Detections fail in two directions, and you must measure both. Tactical FPs ("a backup script trips the rule") come from incomplete context — fixed by enriching with asset metadata or filtering known principals. Strategic FPs ("the rule fires on legitimate behaviour the team is changing") come from drift — the platform changed but the detection didn't. Quarterly rule reviews and rule-as-code (in Git, with PRs and tests) are the only honest way to keep up.

Anomaly Detection in the Cloud

Two flavours have proven durable; many others have not.

Behavioural baselines per principal

Establish a 30-90 day baseline of API actions per principal — region, action verbs, time-of-day, source ASN. Flag deviations: a CI role that has called s3:GetObject for a year suddenly calling iam:CreateAccessKey; a user logging in from a country they have never used. AWS GuardDuty's IAM and S3 detections do this natively; rolling your own with Athena+windowed queries is feasible.

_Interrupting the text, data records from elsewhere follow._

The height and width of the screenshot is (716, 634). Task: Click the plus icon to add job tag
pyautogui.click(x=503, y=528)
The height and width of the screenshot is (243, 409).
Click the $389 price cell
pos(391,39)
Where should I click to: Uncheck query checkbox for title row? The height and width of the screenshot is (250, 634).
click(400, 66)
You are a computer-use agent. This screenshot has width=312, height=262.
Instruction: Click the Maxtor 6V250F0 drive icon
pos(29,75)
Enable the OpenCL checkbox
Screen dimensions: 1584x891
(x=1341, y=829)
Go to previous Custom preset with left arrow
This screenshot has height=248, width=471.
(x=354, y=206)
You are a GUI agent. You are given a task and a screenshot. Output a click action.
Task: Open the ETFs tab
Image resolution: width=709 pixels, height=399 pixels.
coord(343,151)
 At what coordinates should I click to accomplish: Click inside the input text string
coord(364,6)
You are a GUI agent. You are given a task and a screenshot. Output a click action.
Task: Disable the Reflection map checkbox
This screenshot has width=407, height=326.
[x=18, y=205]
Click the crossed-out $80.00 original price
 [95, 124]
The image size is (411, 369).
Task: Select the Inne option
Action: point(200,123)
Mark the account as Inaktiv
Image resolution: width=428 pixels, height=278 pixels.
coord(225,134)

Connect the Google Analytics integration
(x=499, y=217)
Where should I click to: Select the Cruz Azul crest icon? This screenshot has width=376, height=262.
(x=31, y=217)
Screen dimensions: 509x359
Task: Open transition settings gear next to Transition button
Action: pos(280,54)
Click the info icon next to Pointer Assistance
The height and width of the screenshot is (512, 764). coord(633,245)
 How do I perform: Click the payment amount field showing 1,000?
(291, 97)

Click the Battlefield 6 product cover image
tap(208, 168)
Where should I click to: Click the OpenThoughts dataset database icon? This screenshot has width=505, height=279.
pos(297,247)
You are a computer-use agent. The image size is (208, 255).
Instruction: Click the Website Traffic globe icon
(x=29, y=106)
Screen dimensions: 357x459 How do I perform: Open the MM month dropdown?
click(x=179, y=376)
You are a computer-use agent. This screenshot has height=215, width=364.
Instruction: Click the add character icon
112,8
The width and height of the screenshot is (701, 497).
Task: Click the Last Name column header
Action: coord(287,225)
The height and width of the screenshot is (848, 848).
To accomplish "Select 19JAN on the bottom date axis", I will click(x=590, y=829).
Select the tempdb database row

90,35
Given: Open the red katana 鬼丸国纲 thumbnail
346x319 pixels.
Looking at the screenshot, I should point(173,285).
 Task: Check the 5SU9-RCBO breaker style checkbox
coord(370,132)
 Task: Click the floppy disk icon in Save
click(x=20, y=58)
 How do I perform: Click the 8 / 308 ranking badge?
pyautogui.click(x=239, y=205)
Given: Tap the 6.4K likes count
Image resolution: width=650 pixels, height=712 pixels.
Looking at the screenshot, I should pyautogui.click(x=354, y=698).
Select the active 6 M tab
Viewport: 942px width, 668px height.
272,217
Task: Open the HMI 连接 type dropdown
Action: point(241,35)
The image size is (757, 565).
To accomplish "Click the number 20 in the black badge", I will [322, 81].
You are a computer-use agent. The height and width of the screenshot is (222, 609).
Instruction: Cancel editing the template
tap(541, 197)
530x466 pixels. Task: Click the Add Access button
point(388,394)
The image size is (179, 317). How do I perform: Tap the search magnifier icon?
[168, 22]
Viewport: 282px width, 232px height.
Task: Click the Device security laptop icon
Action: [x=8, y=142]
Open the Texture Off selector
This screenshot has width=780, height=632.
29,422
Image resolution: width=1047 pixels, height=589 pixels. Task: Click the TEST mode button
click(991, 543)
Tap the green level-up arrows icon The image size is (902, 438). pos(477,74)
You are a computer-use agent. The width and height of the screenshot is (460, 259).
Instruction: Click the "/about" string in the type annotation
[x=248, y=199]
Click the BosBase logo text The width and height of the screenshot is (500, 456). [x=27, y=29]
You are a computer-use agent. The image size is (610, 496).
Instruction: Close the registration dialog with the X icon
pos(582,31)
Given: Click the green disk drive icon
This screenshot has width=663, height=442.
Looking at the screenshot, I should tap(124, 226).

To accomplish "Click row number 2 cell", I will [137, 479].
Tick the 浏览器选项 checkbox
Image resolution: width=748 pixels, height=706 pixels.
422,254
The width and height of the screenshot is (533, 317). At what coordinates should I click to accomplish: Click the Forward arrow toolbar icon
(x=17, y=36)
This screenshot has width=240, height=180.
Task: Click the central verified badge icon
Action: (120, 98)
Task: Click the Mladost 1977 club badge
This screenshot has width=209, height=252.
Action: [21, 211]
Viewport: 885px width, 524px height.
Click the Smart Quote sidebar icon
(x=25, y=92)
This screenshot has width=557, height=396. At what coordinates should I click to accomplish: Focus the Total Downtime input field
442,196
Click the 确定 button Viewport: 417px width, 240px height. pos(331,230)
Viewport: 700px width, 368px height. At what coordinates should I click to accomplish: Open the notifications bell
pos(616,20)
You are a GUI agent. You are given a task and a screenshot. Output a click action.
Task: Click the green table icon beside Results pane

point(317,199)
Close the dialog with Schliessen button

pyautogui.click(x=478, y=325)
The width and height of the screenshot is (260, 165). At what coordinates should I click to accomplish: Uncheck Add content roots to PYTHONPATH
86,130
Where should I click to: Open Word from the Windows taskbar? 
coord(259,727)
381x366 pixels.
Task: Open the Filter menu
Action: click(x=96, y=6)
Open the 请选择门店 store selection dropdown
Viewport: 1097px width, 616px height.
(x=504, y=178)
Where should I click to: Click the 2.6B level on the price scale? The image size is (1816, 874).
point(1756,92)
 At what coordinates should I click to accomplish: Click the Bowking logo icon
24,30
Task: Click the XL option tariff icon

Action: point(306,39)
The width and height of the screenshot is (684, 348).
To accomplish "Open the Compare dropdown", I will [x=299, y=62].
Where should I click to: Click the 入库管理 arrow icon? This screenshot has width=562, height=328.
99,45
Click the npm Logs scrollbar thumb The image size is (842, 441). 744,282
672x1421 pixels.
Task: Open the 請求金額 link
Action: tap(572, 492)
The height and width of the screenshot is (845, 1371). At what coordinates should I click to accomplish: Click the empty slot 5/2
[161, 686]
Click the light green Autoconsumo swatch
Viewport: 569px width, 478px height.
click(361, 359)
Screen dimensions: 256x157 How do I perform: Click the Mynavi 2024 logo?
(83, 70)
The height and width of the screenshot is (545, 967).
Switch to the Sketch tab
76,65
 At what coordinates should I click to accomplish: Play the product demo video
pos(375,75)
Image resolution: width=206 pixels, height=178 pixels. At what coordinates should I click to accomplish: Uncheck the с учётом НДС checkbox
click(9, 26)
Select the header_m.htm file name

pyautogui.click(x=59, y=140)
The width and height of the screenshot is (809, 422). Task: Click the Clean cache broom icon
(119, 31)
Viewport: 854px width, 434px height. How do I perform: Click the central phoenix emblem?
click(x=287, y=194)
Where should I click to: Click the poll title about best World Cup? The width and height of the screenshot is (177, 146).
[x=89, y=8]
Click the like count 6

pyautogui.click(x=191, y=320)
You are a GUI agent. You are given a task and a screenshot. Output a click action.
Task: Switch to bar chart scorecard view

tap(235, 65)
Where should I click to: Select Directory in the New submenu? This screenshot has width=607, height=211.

Graph and chain detections

Single-event rules miss the multi-step chains attackers actually use. Graph-based detection (Panther, Elastic Attack Discovery, Sentinel Fusion) correlates events: "login from new geo, then key created, then unusual S3 access, all within 30 minutes." The signal is far stronger than any single rule, at the cost of operational complexity.

The Incident Response Lifecycle — NIST 800-61, Revisited

NIST SP 800-61r2 names the phases: Preparation, Detection & Analysis, Containment, Eradication & Recovery, Post-incident. The cloud changes how each phase is executed, not that they happen.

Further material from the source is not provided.